**PASSAGE DU TEXTE**
--------

25_MOT_63 - Motion Alexandre Démétriadès et consorts - Pour une actualisation du barème de l’impôt sur les gains immobiliers qui renforce la lutte contre la spéculation et renforce la justice fiscale (Développement et demande de renvoi à commission avec au moins 20 signatures).
Séance du Grand Conseil du mardi 11 novembre 2025, point 14 de l'ordre du jour
Texte déposé
Le projet de budget 2026 de l'État de Vaud, présenté le 24 septembre 2025, prévoit un déficit de 331 millions de francs. Pour y faire face, le Conseil d'État propose des mesures d’austérité totalisant 305 millions de francs.
Parmi ces mesures, la réduction de la part des communes dans les recettes de l’impôt sur les gains immobiliers préoccupe les associations faîtières. Actuellement, la répartition est de 42% pour les communes et de 58% pour le Canton. Les annonces faites par le Conseil d’État évoquent une nouvelle répartition, pour une durée de 2 ans, de 23% pour les communes et de 77% pour le Canton, entraînant une perte estimée de 39 millions de francs pour les communes, représentant près de 13% de l’effort budgétaire total.
L’ensemble des mesures du Conseil d’Etat se concentre sur la réduction des dépenses ou, pour cette mesure, sur une réduction des recettes des communes. Le gouvernement ne prévoit aucune mesure visant à générer de nouvelles recettes fiscales. Parmi de telles mesures, une autre approche – ou une approche complémentaire – aurait pu être prise à l’égard de l’impôt sur les gains immobiliers ; c’est ce que propose cette motion.

--------

**DONNÉES ENREGISTRÉES**

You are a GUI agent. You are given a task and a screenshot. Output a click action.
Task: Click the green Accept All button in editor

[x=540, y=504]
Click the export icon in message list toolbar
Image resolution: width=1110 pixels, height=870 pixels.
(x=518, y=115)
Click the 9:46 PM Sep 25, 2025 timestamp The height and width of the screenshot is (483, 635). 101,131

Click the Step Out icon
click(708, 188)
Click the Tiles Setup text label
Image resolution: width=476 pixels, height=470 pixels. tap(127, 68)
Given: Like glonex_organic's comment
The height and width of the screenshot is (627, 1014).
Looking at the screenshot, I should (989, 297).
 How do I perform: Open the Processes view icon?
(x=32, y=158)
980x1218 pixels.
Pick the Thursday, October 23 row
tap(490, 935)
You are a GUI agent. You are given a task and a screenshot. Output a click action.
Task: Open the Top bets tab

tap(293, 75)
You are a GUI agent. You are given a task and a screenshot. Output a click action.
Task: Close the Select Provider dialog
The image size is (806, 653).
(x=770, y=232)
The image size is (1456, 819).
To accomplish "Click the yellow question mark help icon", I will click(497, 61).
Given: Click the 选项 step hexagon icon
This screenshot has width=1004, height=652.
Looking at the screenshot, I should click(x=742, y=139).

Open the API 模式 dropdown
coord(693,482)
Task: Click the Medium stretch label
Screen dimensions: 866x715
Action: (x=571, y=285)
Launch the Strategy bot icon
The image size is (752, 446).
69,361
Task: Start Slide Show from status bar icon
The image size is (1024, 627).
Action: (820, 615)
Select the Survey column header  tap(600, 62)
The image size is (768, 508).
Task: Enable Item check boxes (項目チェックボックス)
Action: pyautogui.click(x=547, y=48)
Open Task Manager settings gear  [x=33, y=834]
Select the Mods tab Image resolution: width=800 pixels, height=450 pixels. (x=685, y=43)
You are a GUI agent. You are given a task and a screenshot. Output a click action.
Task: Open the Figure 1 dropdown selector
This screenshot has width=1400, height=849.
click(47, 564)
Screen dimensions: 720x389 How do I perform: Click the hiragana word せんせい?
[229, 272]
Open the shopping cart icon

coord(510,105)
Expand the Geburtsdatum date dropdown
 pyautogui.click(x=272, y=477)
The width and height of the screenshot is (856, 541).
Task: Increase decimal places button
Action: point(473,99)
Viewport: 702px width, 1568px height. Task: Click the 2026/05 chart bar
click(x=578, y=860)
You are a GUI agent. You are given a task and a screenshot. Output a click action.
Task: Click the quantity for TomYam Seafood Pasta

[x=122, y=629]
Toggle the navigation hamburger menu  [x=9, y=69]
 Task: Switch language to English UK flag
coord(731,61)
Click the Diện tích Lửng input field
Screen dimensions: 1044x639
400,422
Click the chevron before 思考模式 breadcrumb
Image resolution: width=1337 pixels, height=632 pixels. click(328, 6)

--------

**OBJECTIF**
Reproduisez mot pour mot le passage du texte sur l'impôt sur les gains immobiliers qui commence aux mots « 25_MOT_63 - Motion » et s'arrête après « 305 millions de francs. ».

**RÉPONSE RÉDIGÉE**
25_MOT_63 - Motion Alexandre Démétriadès et consorts - Pour une actualisation du barème de l’impôt sur les gains immobiliers qui renforce la lutte contre la spéculation et renforce la justice fiscale (Développement et demande de renvoi à commission avec au moins 20 signatures).
Séance du Grand Conseil du mardi 11 novembre 2025, point 14 de l'ordre du jour
Texte déposé
Le projet de budget 2026 de l'État de Vaud, présenté le 24 septembre 2025, prévoit un déficit de 331 millions de francs. Pour y faire face, le Conseil d'État propose des mesures d’austérité totalisant 305 millions de francs.